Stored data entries
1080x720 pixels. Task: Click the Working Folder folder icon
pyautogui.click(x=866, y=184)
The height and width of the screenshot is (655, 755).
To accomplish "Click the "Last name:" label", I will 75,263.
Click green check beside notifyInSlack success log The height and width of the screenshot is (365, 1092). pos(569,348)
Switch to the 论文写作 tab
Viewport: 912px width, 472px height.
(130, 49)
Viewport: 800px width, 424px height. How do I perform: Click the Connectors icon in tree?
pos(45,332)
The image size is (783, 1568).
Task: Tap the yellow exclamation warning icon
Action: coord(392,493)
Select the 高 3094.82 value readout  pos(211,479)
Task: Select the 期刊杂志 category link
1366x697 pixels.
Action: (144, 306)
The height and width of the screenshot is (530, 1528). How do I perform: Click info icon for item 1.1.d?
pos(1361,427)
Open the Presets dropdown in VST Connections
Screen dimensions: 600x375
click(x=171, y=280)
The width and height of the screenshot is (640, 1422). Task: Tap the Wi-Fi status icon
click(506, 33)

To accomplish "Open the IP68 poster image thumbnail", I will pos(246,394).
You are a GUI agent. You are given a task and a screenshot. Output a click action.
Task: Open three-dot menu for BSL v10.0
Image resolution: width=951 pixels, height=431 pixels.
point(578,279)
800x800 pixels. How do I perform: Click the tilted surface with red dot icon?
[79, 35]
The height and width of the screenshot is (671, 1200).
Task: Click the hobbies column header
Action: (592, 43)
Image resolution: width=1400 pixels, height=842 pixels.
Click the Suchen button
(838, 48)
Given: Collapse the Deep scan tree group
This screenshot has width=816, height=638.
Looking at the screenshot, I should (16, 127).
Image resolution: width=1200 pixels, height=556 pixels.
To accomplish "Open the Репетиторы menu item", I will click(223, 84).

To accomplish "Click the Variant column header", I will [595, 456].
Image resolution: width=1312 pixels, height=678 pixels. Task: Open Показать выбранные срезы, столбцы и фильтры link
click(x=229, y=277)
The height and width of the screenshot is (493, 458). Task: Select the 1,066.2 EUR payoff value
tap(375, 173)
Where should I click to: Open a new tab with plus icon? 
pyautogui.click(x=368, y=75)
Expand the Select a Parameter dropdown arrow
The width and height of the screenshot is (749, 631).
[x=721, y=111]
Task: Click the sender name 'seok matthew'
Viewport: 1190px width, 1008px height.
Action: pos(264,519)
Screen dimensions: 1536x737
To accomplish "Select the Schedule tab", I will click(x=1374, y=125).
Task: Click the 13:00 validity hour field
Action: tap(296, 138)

What to work on => Could you copy out the data in full, exactly as it is written?

Written response =>
1080x720 pixels. Task: Click the Working Folder folder icon
pyautogui.click(x=866, y=184)
The height and width of the screenshot is (655, 755).
To accomplish "Click the "Last name:" label", I will 75,263.
Click green check beside notifyInSlack success log The height and width of the screenshot is (365, 1092). pos(569,348)
Switch to the 论文写作 tab
Viewport: 912px width, 472px height.
(130, 49)
Viewport: 800px width, 424px height. How do I perform: Click the Connectors icon in tree?
pos(45,332)
The image size is (783, 1568).
Task: Tap the yellow exclamation warning icon
Action: coord(392,493)
Select the 高 3094.82 value readout  pos(211,479)
Task: Select the 期刊杂志 category link
1366x697 pixels.
Action: (144, 306)
The height and width of the screenshot is (530, 1528). How do I perform: Click info icon for item 1.1.d?
pos(1361,427)
Open the Presets dropdown in VST Connections
Screen dimensions: 600x375
click(x=171, y=280)
The width and height of the screenshot is (640, 1422). Task: Tap the Wi-Fi status icon
click(506, 33)

To accomplish "Open the IP68 poster image thumbnail", I will pos(246,394).
You are a GUI agent. You are given a task and a screenshot. Output a click action.
Task: Open three-dot menu for BSL v10.0
Image resolution: width=951 pixels, height=431 pixels.
point(578,279)
800x800 pixels. How do I perform: Click the tilted surface with red dot icon?
[79, 35]
The height and width of the screenshot is (671, 1200).
Task: Click the hobbies column header
Action: (592, 43)
Image resolution: width=1400 pixels, height=842 pixels.
Click the Suchen button
(838, 48)
Given: Collapse the Deep scan tree group
This screenshot has width=816, height=638.
Looking at the screenshot, I should (16, 127).
Image resolution: width=1200 pixels, height=556 pixels.
To accomplish "Open the Репетиторы menu item", I will click(223, 84).

To accomplish "Click the Variant column header", I will [595, 456].
Image resolution: width=1312 pixels, height=678 pixels. Task: Open Показать выбранные срезы, столбцы и фильтры link
click(x=229, y=277)
The height and width of the screenshot is (493, 458). Task: Select the 1,066.2 EUR payoff value
tap(375, 173)
Where should I click to: Open a new tab with plus icon? 
pyautogui.click(x=368, y=75)
Expand the Select a Parameter dropdown arrow
The width and height of the screenshot is (749, 631).
[x=721, y=111]
Task: Click the sender name 'seok matthew'
Viewport: 1190px width, 1008px height.
Action: pos(264,519)
Screen dimensions: 1536x737
To accomplish "Select the Schedule tab", I will click(x=1374, y=125).
Task: Click the 13:00 validity hour field
Action: tap(296, 138)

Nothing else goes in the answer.